The ramifications of an extended delay could be far-reaching. If the case is not adjudicated until after the 2024 election and Trump is re-elected, he could try to pardon himself or direct the attorney general to have the justice department drop the case in its entirety.

In a 20-page opinion, the judge said Trump did not meet the standard for her to take herself off the case, citing a supreme court ruling that said a judge’s statements made in a judicial setting do not constitute a basis for a motion to recuse unless they implied some deep-seated favoritism.

The judge ruled that the two instances of her expressing her opinion about Trump’s potential culpability – which Trump argued showed her bias – did not rise to that standard and chastised Trump’s lawyers for contending that her comments showed she wanted Trump to be prosecuted and imprisoned.

Trump had pinpointed two statements in his recusal motion filed earlier in September.
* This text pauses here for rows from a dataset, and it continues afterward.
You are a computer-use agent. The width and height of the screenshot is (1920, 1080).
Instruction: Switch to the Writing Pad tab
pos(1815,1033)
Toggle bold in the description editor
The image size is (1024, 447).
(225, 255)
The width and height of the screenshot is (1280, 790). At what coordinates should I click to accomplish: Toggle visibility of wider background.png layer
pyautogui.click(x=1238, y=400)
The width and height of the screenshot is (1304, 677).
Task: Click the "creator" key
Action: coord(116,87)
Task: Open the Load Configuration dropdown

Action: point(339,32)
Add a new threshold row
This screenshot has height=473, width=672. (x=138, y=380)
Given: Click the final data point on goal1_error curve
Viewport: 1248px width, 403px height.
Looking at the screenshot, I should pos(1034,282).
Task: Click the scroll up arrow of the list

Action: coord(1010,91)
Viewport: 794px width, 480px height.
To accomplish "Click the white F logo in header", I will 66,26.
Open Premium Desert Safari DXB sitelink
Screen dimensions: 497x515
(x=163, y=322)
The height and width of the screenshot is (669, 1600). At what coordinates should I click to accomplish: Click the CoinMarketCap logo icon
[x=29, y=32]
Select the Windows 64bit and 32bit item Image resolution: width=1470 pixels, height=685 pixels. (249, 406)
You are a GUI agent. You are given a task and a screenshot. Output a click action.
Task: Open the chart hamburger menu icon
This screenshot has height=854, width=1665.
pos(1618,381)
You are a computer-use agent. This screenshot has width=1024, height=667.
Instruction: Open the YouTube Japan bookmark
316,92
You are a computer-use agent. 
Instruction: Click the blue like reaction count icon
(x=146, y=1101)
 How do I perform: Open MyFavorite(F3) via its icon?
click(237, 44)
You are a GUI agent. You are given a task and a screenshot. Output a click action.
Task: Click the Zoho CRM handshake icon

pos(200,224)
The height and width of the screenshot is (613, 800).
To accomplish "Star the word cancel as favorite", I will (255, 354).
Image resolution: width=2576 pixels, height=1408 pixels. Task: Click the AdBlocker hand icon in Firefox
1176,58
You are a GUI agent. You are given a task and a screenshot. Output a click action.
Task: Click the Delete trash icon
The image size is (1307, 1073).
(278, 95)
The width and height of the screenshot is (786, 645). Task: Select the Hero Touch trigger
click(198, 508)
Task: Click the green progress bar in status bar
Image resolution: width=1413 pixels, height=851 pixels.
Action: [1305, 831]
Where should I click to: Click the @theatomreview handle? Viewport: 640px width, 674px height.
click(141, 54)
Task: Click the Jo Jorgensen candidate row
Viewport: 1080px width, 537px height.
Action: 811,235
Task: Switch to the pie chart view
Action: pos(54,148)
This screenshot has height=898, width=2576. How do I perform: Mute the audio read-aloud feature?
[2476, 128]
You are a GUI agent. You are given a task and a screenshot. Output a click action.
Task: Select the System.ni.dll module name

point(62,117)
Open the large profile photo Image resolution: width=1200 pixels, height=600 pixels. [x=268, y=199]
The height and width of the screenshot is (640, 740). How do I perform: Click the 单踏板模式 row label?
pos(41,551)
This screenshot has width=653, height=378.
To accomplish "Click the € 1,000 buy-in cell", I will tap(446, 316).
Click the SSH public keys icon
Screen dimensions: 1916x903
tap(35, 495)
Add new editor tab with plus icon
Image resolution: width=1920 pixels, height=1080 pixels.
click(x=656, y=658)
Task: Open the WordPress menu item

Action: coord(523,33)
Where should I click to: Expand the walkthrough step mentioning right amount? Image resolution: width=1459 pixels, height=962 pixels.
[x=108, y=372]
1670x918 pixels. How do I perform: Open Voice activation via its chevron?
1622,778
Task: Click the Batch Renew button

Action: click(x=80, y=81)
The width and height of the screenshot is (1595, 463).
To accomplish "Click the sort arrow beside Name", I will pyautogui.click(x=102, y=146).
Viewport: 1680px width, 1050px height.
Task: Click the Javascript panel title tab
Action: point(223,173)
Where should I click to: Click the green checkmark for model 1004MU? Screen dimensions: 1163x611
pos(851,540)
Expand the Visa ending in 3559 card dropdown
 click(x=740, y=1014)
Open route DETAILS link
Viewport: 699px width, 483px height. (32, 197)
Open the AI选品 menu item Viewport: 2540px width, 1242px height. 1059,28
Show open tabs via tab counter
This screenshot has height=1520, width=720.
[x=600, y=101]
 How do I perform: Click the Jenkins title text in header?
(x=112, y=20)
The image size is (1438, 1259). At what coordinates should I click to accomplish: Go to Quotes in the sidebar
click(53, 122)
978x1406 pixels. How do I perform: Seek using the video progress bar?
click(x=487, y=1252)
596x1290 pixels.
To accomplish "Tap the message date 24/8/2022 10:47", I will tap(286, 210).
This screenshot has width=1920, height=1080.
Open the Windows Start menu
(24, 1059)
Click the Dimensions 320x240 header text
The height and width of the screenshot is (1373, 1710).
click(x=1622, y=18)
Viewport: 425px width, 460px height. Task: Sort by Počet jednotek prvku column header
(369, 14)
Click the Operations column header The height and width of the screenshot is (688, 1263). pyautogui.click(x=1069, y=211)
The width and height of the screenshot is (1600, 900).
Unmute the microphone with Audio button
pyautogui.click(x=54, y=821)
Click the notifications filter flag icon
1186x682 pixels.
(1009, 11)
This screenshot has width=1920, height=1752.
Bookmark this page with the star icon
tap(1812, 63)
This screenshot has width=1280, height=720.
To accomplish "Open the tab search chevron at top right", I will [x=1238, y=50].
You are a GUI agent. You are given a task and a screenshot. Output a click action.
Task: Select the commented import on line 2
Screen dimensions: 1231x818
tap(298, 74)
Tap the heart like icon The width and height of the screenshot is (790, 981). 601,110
The first was Chutkan’s statement in October 2022 when she told one January 6 riot defendant, referring to the attack: “And the people who mobbed the Capitol were there in fealty, in loyalty, to one man … It’s a blind loyalty to one person who, by the way, remains free to this day.”

The second was in December 2021 when Chutkan told another January 6 riot defendant: “The people who exhorted you and and encouraged you and rallied you to go and take action and to fight have not been charged,” adding she had “her opinions” about what should happen.

But the judge noted that those statements came in the course of her considering the defendants’ arguments contending they had stormed the Capitol at Trump’s implicit direction – and that she ultimately rejected their arguments attempting to pin their criminal liability on the former president.

“Those decisions undercut any notion that the court, in carrying out its sentencing duties with regard to Palmer and Priola, were pre-judging [Trump’s] guilt in this case,” Chutkan wrote.

The judge added Trump had a weak case based on legal precedent, after the DC circuit rejected a recusal motion against the US district judge John Sirica during the Watergate prosecutions, even after he had said he believed “criminal liability extended beyond the seven persons there charged” – which arguably went further than her remarks.

Filing a recusal motion is not necessarily uncommon and federal judges tend not to take offense, former prosecutors and defense attorneys have said, even if Trump files them almost as a matter of routine. Recently, Trump sought to recuse the state court judge in his Manhattan criminal case, which was denied.

A Trump spokesperson declined to address whether the former president would appeal the decision but said in a statement: “Disqualification is required whenever a reasonable person might conclude that the court is biased, such as is the situation here.”

Chutkan, an Obama appointee, came to the case with a reputation of being particularly tough in January 6-related prosecutions after she handed down sentences in some cases that were longer than had been requested by the justice department.